Lorsque vous avez vécu le suicide de quelqu'un de proche et que vous entendez ce slogan abject, « Suicidez-vous ! », c'est très dur à supporter. Je ne comprends pas comment il est possible de demander à des hommes et des femmes – quel que soit leur uniforme – de se suicider. Les gens en oublient complètement le fait que, lorsqu'un fonctionnaire de police ou un militaire met fin à ses jours, il laisse un mari ou une femme, des enfants, des parents et des amis. Ces policiers et ces gendarmes ont une famille derrière eux. Or, j'ai malheureusement l'impression qu'aujourd'hui les gens ne voient plus qu'un uniforme et qu'ils ne se rendent pas compte qu'un policier peut être papa et mari, et qu'il peut être amené à conduire ses enfants à l'école le matin ou à leur faire faire leurs devoirs. On a complètement déshumanisé les forces de l'ordre. Est-ce que c'est une volonté politique ou médiatique ? J'aurais tendance à dire – même si le mot est peut-être mal choisi – qu'il s'agit d'une « mode » : c'est une mode de critiquer la police, aujourd'hui, et l'on ne peut plus la défendre sans être insulté ou menacé, comme je le suis tous les jours.
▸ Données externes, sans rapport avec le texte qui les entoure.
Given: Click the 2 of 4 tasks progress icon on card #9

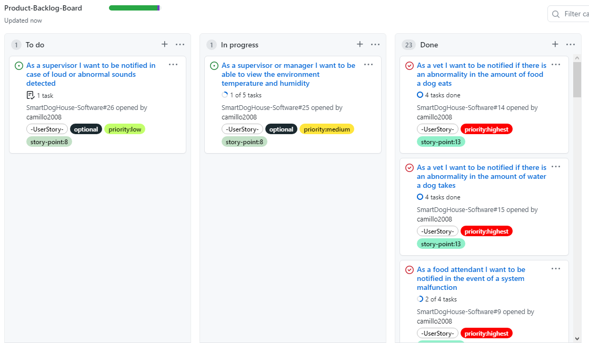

Concernant les conditions d'exercice des forces de l'ordre, je pense que, depuis deux ans – soit depuis le mouvement des Gilets jaunes – elles se sont particulièrement détériorées. En face des forces de l'ordre, certains manifestants sont de plus en plus violents. Tout mouvement, qu'il soit social ou syndical, et quel que soit son sujet, est l'occasion de caillasser, d'insulter voire – pour parler « cash » – de « crever du flic ». Lorsque vous regardez les vidéos de manifestations, vous pouvez entendre des slogans tels que « Tout le monde déteste la police » ou « Suicidez-vous ! ». Où sont les revendications dans ces mouvements-là ? Il n'y en a plus aucune. C'est juste le plaisir d'aller dans la rue et de caillasser et insulter des flics. Je respecte évidemment le droit de manifester en France et j'ai été la première à aller dans la rue, mais j'estime que, dès lors qu'on s'y rend, il faut avoir des revendications claires. Aujourd'hui, il n'y a plus aucun meneur dans ces manifestations. Je me mets à la place d'un policier sur une opération de maintien de l'ordre qui voudrait parler à l'organisateur d'une manifestation et j'ai l'impression que, bien souvent, il n'y en a plus. Dès lors, les manifestations peuvent partir dans tous les sens et elles sont infiltrées par plusieurs groupuscules qui viennent juste pour en découdre, et pas pour faire avancer des revendications.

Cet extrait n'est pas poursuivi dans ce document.